Concurrency defects in multi-core or multi-threaded applications are probably the source of more troublesome problems than other defects in recent history, Coverity’s Mark Donsky told me recently. These defects are tricky, because they are “virtually impossible to reduce reliably,” he said, and “can take months of painstaking effort to reproduce and fix using traditional testing methodologies.”
Donsky filled me in on some of the most common concurrency defects and spotlighted the three that are currently causing the most problems: race conditions, deadlocks and thread blocks.
- Race conditions describe what happens when multiple threads access shared data without appropriate locks. “When a race condition occurs, one thread may inadvertently overwrite data used by another thread,” he said. “This results in data loss and corruption.”
- A deadlock can occur when two or more two or more threads are each waiting for each other to release a resource. “Some of the most frustrating deadlocks involve three, four or even more threads in a circular dependency,” said Donsky. “As with race conditions, deadlocks are virtually impossible to reproduce and can delay product releases by months as engineering teams scramble to isolate the cause of a deadlock.”
- A thread block happens when a thread invokes a long-running operation while holding a lock that other threads are waiting for.

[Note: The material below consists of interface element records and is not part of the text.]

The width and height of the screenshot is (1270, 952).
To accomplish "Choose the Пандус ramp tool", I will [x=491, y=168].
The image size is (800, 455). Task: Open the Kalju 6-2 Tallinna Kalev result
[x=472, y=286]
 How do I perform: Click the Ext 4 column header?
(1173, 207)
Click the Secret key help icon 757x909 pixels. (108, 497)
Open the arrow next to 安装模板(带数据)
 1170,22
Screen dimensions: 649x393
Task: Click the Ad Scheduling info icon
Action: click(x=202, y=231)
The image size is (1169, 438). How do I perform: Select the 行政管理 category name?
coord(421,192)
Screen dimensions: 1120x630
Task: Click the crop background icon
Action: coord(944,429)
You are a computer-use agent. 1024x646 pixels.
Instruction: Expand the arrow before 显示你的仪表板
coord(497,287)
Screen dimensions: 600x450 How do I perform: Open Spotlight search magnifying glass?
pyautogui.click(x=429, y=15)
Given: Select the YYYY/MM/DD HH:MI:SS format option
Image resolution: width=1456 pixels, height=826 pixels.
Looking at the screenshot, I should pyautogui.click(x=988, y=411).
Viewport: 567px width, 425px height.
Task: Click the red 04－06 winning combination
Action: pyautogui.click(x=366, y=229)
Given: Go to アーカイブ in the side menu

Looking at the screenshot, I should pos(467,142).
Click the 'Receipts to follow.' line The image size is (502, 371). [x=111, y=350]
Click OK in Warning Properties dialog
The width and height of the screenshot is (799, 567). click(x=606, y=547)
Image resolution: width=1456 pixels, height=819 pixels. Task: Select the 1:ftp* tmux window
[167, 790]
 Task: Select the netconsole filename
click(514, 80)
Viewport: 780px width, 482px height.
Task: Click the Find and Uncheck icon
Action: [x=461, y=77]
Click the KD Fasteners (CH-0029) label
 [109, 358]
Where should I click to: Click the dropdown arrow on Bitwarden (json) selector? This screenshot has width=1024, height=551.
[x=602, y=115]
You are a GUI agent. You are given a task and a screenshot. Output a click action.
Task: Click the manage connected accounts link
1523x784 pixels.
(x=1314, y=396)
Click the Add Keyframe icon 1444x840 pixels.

Although the first thread will continue executing, all other threads are blocked until the long-running operation completes. Consequently, Donsky explained, “a thread block can bring many aspects of a multi-threaded application down to a grinding halt.”
Concurrency defects showed up very often in last year’s Coverity Open Source Report, an analysis of over 50 million lines of open source code, and continue to pose a big problem, said Donsky.
Other common, crash-causing defects include null pointer dereferencing, resource leaks, buffer overruns and unsafe use of returned null values, according to Donsky, director of project management for San Francisco-based Coverity, maker of software integrity products.
Coverity’s open source security Scan site has been catching some headline-making defects recently, inclulding the 0day Local Linux root exploit. “As part of the Scan program, we reported this issue back to key Linux developers so that they could respond to this vulnerability,” said Donsky.
Catching software defects before they go into production, said Donsky, is the best way for your software not to make the wrong kind of front-page news.